▶ [Working data]

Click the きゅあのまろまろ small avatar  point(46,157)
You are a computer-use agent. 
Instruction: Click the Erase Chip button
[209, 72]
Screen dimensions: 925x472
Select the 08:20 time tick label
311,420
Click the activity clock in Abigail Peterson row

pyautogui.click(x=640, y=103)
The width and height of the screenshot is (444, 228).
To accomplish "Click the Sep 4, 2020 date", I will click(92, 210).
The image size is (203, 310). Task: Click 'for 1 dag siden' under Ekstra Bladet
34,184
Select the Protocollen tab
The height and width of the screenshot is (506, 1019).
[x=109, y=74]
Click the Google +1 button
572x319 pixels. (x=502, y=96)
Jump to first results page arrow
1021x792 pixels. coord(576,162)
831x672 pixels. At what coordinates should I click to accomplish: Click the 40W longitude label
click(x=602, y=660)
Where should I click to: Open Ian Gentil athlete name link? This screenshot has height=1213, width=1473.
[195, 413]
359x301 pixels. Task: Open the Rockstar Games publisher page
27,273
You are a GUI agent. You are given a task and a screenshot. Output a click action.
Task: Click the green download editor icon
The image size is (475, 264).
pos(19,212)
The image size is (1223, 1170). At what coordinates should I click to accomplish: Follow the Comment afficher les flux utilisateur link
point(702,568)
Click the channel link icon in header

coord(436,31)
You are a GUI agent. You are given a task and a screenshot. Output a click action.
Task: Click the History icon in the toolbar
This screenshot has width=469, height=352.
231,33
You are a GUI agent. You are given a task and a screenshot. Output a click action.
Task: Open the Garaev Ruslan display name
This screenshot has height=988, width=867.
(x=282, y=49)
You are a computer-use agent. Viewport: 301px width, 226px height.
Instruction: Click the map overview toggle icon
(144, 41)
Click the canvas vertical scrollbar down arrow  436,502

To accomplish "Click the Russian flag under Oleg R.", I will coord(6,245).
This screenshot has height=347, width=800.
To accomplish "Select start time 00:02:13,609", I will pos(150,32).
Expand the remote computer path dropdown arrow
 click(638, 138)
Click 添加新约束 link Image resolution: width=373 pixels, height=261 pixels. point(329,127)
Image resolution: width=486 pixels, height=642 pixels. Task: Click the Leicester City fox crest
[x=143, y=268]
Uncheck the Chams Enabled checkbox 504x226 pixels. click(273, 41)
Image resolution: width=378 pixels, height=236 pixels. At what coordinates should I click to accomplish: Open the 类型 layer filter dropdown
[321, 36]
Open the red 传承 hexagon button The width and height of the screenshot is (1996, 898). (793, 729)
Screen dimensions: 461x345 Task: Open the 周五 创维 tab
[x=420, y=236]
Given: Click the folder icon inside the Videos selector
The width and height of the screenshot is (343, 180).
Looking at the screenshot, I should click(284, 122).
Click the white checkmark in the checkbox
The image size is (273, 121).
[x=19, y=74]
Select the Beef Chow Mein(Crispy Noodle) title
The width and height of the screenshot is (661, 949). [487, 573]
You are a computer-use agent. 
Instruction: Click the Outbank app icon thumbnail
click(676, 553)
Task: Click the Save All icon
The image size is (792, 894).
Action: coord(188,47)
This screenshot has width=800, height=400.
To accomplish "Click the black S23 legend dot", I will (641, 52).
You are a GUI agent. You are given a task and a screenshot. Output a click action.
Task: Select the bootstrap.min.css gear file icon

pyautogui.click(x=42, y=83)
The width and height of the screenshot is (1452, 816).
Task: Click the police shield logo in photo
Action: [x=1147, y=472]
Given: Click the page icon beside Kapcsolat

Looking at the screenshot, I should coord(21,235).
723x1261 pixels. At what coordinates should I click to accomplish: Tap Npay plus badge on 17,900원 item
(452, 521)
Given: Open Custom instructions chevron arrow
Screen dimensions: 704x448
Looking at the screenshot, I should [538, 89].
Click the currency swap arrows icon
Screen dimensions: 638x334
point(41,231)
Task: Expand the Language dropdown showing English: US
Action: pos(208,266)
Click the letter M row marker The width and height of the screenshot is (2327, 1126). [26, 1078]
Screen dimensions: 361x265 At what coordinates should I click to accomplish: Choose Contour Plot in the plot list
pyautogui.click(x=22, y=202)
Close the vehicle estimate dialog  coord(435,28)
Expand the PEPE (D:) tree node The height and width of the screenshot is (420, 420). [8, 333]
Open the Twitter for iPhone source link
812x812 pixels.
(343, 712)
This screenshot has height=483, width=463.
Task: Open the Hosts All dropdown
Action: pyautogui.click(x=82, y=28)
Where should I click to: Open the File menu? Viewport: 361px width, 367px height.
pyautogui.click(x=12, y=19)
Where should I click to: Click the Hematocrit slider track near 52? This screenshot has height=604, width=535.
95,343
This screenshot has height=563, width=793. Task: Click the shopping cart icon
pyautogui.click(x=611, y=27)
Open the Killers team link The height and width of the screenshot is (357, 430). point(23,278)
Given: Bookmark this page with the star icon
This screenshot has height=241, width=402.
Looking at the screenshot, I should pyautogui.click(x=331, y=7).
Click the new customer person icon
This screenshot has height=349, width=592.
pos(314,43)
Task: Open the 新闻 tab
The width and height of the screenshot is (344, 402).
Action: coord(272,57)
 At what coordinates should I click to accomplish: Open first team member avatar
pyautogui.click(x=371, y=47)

▶ [Your task] Search the data and copy each line containing "will".

▶ [Task response]
To accomplish "Click the Sep 4, 2020 date", I will click(92, 210).
To accomplish "Click the Russian flag under Oleg R.", I will coord(6,245).
To accomplish "Select start time 00:02:13,609", I will pos(150,32).
To accomplish "Click the black S23 legend dot", I will (641, 52).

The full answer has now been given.